The purpose of the LA Open Meetings Law and the posting of agenda items is to forewarn the public so that they can make their views known regarding the agenda item before a public body. That is exactly what we did. Thanks to Mr. LaPlante for hearing us.

If the Bogalusa Councilman written the Board to ask if they could regulate prostitution in LA, I seriously doubt that the item would have found its way onto the board's agenda. What the staff should have done in the instant case would have been to write or call the councilman and tell them that they had no jurisdiction over such matters. At which point, the councilman could have quietly withdrawn his request.

Allowing such an inflammatory item to appear on the agenda only served to embarrass the councilman as well as the board.

At at time when the Heh, Heh, Heh, Ethics Board is wondering why it gets no respect from the public nor public officials, this agenda item should serve as a clue.

Finally, as Henry Kissinger said: "Even a paranoid can have enemies."


Today’s Advocate has a piece by John LaPlante concerning bloggers in Louisiana. The discussion stems from last week’s dust-up about the ethics board’s agenda item concerning possible regulation of blogs.

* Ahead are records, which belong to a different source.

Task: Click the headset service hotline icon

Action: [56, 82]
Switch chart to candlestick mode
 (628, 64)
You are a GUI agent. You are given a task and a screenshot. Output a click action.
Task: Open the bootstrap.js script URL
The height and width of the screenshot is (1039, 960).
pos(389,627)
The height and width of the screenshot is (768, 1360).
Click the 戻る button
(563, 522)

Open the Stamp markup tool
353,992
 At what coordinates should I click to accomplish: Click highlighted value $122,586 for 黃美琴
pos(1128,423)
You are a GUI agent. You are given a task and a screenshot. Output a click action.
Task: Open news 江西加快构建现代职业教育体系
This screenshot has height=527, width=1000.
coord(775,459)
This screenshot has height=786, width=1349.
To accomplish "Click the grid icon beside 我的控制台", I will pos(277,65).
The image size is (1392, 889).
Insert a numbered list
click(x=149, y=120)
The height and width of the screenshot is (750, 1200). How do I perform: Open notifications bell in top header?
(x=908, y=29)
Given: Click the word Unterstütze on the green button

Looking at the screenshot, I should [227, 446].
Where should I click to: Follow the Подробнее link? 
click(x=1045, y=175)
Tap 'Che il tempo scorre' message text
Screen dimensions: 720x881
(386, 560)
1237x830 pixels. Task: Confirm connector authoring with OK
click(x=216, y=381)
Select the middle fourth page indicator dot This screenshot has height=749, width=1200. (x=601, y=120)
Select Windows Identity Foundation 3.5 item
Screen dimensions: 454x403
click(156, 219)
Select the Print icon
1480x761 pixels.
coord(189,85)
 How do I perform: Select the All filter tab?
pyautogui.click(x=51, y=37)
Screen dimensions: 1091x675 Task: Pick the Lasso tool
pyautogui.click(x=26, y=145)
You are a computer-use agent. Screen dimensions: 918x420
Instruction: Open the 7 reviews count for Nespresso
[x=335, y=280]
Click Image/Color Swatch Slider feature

This morning’s article combined with other recent coverage here and here indicates that Louisiana’s online environment is not only earning more attention, but also growing in its potential to have an impact on policy and politics in the state.

LPNS COMMENTARY: Last week in an article in Editor & Publisher magazine Washington Post editor Len Downie said, "Everyone in our newsroom wants to be a blogger." And the blogs that pick apart every article that the Post produces are a good thing, said Downie, because they "keep the paper honest" and, even if their commentary isn't positive, bring people to the site. "Blogs are not competitors and not problems," he said. "Instead we have a very interesting symbiotic relationship. Our largest driver of traffic is Matt Drudge."

As former Governor Buddy Roemer used to say, "it doesn't take a rocket scientist to figure it out." However, it is taking the insider politicos at the Capitol awhile to grasp the (blogger) concept. They like things just the way they are (or used to be). They can't handle the closer scrutiny, they don't like being criticized for their actions or inactions and they hate the public having access to voting records and public records. They can't control it (the new blogoshere) and if they can't control it they clearly don't want it around.

Thank God we have bright, authoritative, well-credentialed bloggers who are interested in trying to save our dysfunctional, broken state government.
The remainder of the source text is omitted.